# When I say I'm Broke -- I'M BROKE !!!



## BJClark (Oct 22, 2008)

Some times it pays to listen... And not be too pushy.

A little old lady answered a knock on the door one day, only to be
confronted by a well-dressed young man carrying a vacuum cleaner.
'Good morning,' said the young man. '

If I could take a couple of minutes of your time, I would like to
demonstrate the very latest in high-powered vacuum cleaners.'

'Go away!' said the old lady. '
I'm broke and haven't got any money!'
And she proceeded to close the door.

Quick as a flash, the young man wedged his foot in the door and pushed it
wide open. 'Don't be too hasty!' he said. 'Not until you have at least seen my demonstration.' And with that, he emptied a bucket of horse manure onto her hallway carpet.

'If this vacuum cleaner does not remove all traces of this horse manure
from your carpet! Madam, I will personally eat the remainder.

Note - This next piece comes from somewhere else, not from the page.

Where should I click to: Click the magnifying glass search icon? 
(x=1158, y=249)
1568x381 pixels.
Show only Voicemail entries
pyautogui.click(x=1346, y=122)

'The old lady stepped back and said, 'Well let me get you a fork, 'cause
they cut off my electricity this morning.'


----------



## Presbyterian Deacon (Oct 22, 2008)




----------



## rjlynam (Oct 22, 2008)




----------



## panta dokimazete (Oct 22, 2008)




----------



## Simply_Nikki (Oct 22, 2008)




----------



## SolaScriptura (Oct 22, 2008)

Good one!


----------



## BJClark (Oct 22, 2008)

I got this from my aunt and just  , and thought I'd share it..


----------